*What to produce*: The required output is the run of lines from the one holding "Screen dimensions: 724x1568" through the final line of the listing, restated word for word, with no pictures.

*Extracted material*:
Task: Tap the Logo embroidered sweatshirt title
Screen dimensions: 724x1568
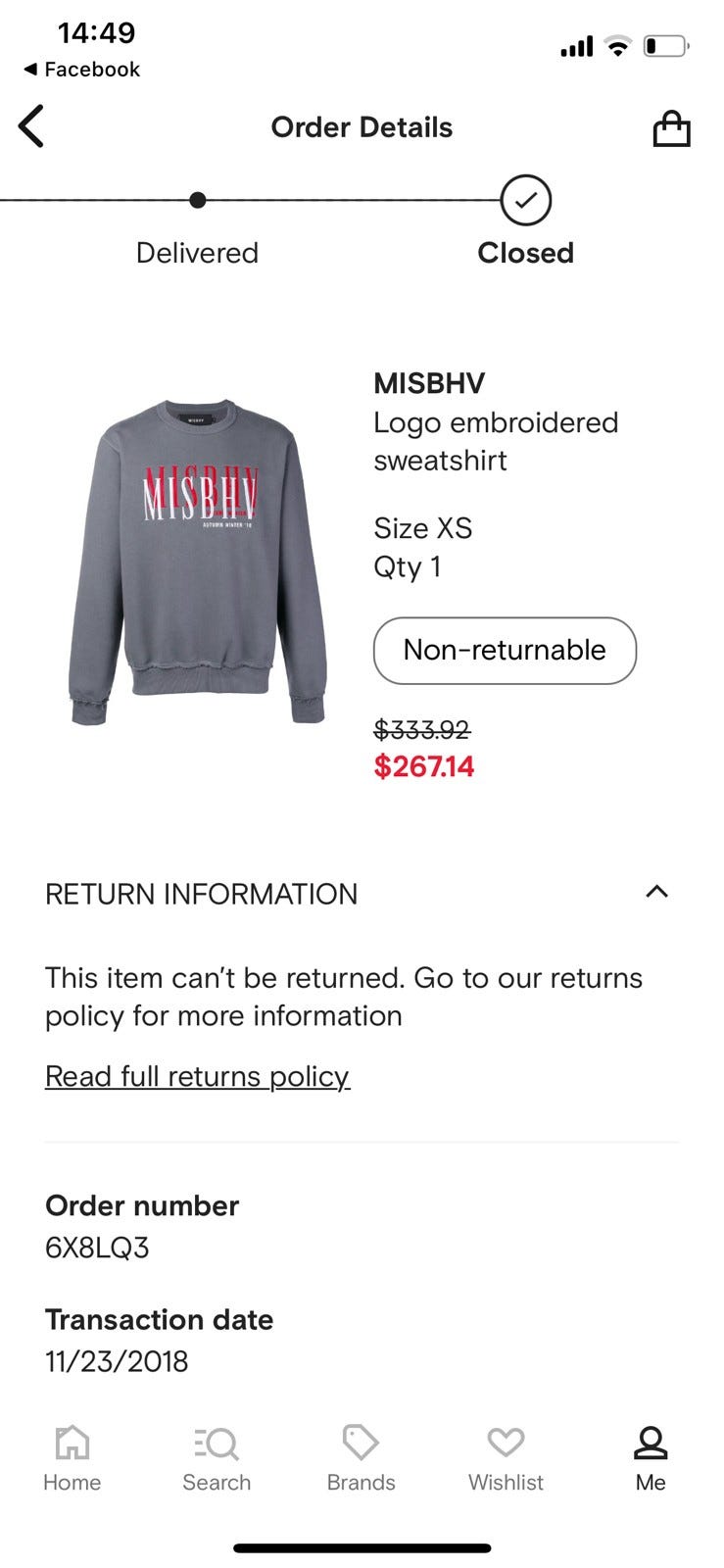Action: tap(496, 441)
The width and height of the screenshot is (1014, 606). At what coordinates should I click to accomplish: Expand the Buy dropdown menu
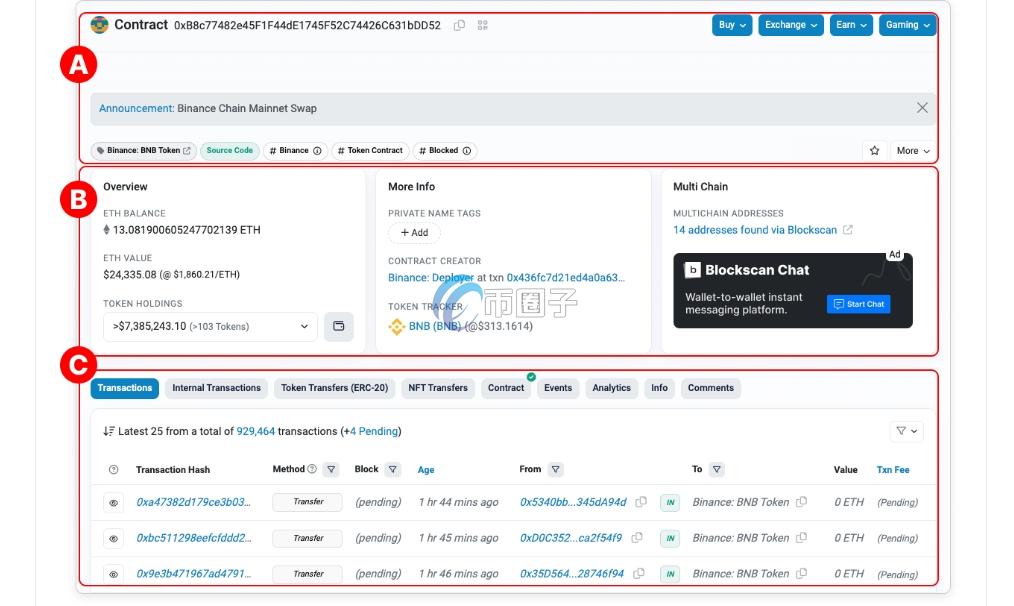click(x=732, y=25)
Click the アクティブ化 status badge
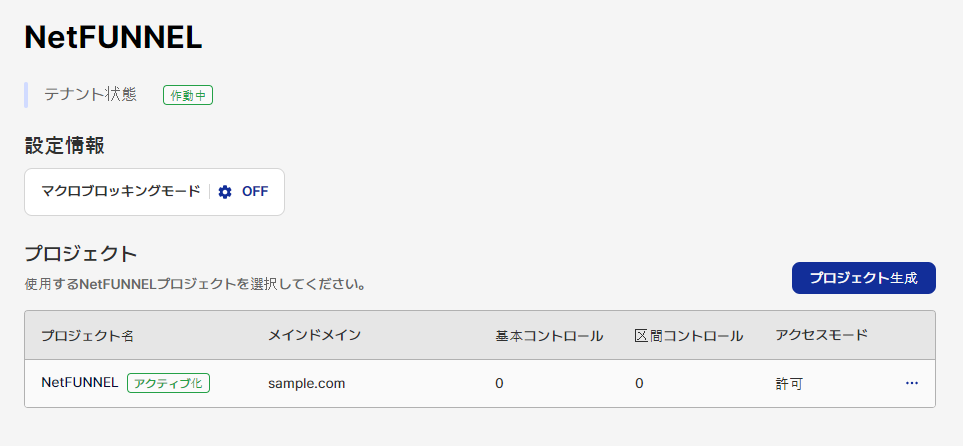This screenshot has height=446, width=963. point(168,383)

*Written answer*:
Screen dimensions: 724x1568
Action: tap(496, 441)
The width and height of the screenshot is (1014, 606). At what coordinates should I click to accomplish: Expand the Buy dropdown menu
click(x=732, y=25)
Click the アクティブ化 status badge
This screenshot has height=446, width=963. point(168,383)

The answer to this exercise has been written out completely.